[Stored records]
*****

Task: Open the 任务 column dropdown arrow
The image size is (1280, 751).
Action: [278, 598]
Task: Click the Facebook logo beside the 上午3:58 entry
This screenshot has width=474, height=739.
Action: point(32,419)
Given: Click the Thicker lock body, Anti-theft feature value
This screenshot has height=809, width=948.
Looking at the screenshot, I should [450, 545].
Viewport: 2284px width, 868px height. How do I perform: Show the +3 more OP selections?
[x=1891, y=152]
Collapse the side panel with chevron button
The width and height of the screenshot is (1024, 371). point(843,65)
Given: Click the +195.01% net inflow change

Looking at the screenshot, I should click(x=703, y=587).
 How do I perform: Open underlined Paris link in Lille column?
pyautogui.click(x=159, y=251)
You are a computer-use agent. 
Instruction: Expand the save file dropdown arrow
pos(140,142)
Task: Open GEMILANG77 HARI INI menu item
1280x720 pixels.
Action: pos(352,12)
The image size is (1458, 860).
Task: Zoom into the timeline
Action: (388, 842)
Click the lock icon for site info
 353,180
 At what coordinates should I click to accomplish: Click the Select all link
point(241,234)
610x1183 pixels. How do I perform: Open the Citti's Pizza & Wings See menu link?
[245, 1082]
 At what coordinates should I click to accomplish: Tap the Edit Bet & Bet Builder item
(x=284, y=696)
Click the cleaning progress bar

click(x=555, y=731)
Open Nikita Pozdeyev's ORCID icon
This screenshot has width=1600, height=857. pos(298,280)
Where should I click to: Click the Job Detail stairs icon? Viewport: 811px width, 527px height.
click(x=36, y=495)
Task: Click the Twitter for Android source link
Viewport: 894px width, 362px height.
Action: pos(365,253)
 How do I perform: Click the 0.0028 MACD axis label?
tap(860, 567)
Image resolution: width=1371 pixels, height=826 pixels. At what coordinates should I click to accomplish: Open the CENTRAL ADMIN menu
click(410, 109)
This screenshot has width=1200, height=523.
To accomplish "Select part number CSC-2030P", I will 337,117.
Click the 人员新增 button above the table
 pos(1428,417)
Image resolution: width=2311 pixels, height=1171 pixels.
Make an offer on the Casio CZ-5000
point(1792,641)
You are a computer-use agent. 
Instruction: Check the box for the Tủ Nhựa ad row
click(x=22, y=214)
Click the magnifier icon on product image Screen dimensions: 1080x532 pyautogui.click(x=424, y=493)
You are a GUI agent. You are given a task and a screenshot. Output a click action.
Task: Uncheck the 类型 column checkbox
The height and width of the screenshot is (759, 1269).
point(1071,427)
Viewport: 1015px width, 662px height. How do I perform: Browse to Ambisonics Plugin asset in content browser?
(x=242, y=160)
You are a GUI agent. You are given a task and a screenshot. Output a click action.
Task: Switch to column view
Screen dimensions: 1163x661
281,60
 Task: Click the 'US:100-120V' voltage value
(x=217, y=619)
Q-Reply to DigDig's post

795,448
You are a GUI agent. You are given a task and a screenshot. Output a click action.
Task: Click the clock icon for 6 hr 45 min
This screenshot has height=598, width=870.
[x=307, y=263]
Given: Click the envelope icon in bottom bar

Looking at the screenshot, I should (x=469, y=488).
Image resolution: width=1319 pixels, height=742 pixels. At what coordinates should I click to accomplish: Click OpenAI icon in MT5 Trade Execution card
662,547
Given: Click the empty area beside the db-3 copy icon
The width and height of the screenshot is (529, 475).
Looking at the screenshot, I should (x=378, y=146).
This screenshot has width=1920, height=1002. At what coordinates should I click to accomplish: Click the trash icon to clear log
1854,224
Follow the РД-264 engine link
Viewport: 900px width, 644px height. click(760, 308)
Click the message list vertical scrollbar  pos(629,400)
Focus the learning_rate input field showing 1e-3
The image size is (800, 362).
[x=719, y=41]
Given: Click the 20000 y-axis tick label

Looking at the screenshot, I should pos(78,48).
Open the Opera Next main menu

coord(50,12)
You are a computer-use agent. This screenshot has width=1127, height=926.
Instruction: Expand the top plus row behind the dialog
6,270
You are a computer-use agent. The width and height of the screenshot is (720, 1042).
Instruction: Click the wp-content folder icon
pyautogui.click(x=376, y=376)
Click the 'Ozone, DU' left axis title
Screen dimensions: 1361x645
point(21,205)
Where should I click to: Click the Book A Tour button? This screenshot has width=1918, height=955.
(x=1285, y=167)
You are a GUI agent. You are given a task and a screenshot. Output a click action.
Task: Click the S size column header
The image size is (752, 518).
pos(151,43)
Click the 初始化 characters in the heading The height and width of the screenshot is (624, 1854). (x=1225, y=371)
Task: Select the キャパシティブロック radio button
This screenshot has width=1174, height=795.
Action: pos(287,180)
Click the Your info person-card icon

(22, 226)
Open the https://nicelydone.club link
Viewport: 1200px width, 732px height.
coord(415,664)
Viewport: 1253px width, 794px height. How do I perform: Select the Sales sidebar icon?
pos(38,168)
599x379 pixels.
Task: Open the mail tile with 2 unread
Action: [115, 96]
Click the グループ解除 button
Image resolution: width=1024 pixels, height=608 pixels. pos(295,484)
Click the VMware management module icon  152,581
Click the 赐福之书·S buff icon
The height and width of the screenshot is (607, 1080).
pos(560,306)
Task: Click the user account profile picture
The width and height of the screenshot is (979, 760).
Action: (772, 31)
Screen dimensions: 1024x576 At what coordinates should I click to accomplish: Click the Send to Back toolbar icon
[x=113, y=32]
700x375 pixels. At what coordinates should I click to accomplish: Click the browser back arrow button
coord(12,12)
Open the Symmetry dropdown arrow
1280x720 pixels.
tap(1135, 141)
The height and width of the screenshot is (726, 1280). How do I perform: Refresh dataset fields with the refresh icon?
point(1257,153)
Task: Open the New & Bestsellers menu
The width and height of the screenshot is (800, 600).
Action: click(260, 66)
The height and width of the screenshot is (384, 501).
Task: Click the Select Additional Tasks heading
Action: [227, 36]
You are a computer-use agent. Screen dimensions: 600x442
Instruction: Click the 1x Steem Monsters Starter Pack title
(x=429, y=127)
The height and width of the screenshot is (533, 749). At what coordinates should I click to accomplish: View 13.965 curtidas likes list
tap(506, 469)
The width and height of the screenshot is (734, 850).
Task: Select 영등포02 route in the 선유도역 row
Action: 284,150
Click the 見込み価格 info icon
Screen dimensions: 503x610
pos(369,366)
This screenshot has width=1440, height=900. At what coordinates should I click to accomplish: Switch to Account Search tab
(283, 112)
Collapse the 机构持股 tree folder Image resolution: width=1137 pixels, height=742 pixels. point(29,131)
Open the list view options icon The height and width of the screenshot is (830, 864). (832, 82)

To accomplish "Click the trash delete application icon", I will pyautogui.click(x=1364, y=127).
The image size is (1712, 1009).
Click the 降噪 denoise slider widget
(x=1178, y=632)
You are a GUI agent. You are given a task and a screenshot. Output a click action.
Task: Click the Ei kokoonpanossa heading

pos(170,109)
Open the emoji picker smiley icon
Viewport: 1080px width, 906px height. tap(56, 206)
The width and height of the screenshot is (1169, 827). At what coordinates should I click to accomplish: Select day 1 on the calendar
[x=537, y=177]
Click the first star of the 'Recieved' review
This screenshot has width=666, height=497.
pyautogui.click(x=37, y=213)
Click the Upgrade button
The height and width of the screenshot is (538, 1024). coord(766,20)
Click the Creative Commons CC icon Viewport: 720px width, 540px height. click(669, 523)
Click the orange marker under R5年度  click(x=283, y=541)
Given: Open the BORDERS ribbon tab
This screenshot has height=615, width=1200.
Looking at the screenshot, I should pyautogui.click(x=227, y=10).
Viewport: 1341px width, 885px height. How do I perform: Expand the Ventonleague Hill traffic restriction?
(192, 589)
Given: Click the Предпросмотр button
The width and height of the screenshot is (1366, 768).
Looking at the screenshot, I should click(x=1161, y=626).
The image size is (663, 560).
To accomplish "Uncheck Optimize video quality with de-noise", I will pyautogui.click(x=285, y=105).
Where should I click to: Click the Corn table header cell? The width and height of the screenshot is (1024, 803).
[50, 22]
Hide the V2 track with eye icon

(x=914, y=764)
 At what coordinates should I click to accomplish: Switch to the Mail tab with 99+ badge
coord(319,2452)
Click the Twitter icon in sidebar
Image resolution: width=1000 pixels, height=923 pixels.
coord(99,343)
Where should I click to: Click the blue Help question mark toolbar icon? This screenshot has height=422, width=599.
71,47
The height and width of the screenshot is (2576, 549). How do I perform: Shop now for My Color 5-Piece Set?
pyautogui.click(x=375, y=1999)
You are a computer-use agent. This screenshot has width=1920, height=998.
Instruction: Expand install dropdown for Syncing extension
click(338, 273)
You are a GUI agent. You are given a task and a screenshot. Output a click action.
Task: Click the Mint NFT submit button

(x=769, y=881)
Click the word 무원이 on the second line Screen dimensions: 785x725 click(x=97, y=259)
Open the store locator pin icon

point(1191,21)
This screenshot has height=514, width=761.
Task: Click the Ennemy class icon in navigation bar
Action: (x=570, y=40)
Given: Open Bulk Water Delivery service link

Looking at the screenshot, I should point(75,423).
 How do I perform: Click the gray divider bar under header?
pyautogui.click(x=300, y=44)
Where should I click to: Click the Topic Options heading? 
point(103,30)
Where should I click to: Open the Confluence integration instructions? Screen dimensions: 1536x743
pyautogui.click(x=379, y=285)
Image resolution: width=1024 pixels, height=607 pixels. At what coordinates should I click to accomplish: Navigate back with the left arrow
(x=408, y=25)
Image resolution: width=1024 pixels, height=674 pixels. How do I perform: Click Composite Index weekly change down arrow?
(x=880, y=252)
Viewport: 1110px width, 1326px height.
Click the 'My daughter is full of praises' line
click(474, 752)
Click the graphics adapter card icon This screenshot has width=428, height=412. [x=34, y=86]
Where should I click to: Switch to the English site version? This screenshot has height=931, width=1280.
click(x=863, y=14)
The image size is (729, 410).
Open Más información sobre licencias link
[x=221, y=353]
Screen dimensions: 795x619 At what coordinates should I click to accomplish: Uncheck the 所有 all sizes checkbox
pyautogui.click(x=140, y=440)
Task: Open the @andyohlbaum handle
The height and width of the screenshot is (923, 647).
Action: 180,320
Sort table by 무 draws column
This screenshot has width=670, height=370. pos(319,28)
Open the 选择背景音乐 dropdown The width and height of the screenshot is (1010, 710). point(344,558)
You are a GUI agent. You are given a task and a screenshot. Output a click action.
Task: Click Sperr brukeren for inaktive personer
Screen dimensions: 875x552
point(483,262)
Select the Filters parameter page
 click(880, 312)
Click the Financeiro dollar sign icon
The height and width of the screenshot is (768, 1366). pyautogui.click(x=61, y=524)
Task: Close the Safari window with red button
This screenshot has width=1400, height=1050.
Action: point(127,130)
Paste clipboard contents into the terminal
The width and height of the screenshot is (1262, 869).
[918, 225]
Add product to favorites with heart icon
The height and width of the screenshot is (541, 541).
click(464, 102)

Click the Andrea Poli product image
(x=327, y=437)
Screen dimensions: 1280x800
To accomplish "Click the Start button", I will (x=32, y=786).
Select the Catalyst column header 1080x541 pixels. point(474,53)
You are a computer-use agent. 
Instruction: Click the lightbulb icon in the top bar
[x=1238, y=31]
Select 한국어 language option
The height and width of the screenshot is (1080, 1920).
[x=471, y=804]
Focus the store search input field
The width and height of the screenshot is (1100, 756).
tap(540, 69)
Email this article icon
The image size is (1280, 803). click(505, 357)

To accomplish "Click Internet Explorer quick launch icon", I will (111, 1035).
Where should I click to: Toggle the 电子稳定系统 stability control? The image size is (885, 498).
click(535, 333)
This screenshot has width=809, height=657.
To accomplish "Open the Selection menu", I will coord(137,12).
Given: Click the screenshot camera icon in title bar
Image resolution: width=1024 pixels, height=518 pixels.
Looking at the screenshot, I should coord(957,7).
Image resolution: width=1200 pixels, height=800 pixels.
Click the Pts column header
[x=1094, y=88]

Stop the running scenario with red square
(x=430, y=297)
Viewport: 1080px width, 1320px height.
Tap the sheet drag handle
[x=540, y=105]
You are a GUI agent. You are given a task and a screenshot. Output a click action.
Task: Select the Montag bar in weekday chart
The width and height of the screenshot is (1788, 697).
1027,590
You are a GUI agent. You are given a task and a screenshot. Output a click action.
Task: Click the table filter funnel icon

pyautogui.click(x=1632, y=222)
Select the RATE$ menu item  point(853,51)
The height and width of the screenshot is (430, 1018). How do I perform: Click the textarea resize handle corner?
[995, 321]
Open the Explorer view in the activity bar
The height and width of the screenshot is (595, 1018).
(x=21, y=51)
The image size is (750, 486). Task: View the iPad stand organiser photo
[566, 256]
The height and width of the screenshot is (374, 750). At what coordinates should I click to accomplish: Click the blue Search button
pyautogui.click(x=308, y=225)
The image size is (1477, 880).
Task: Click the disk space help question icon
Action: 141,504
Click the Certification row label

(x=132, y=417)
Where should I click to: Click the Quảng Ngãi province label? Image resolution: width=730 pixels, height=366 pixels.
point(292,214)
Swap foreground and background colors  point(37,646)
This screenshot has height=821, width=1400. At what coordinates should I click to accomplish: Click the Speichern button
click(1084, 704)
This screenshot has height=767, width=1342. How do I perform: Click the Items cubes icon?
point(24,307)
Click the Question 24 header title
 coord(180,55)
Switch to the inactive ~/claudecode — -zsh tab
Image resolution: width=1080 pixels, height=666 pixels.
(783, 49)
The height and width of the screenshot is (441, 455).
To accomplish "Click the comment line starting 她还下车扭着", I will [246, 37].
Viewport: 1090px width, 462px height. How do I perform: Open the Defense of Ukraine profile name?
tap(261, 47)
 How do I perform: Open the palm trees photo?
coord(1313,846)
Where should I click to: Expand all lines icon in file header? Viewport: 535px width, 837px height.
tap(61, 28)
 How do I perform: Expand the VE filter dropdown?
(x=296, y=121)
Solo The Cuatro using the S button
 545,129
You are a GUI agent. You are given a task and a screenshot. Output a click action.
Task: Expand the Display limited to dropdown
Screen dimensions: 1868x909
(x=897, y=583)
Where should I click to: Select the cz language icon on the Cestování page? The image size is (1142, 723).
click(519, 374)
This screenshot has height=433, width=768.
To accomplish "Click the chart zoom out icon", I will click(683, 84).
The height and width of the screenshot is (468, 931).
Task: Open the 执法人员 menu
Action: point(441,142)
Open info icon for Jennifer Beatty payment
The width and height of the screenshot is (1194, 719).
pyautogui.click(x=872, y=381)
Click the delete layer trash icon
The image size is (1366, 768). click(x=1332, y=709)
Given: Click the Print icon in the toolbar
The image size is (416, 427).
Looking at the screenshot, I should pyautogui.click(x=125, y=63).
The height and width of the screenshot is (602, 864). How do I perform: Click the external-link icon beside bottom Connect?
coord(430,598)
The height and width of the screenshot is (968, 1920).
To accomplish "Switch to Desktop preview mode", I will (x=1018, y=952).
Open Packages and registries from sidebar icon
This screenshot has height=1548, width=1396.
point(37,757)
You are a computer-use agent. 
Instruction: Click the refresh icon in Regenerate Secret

*****

= What you should do =
For this task, write out exactly the lines of the entries above, starting at the line with "Where should I click to: Expand" and ending at the line with "This screenshot has height=433, width=768.", both included, and no others.

= Solution below =
Where should I click to: Expand all lines icon in file header? Viewport: 535px width, 837px height.
tap(61, 28)
 How do I perform: Expand the VE filter dropdown?
(x=296, y=121)
Solo The Cuatro using the S button
 545,129
You are a GUI agent. You are given a task and a screenshot. Output a click action.
Task: Expand the Display limited to dropdown
Screen dimensions: 1868x909
(x=897, y=583)
Where should I click to: Select the cz language icon on the Cestování page? The image size is (1142, 723).
click(519, 374)
This screenshot has height=433, width=768.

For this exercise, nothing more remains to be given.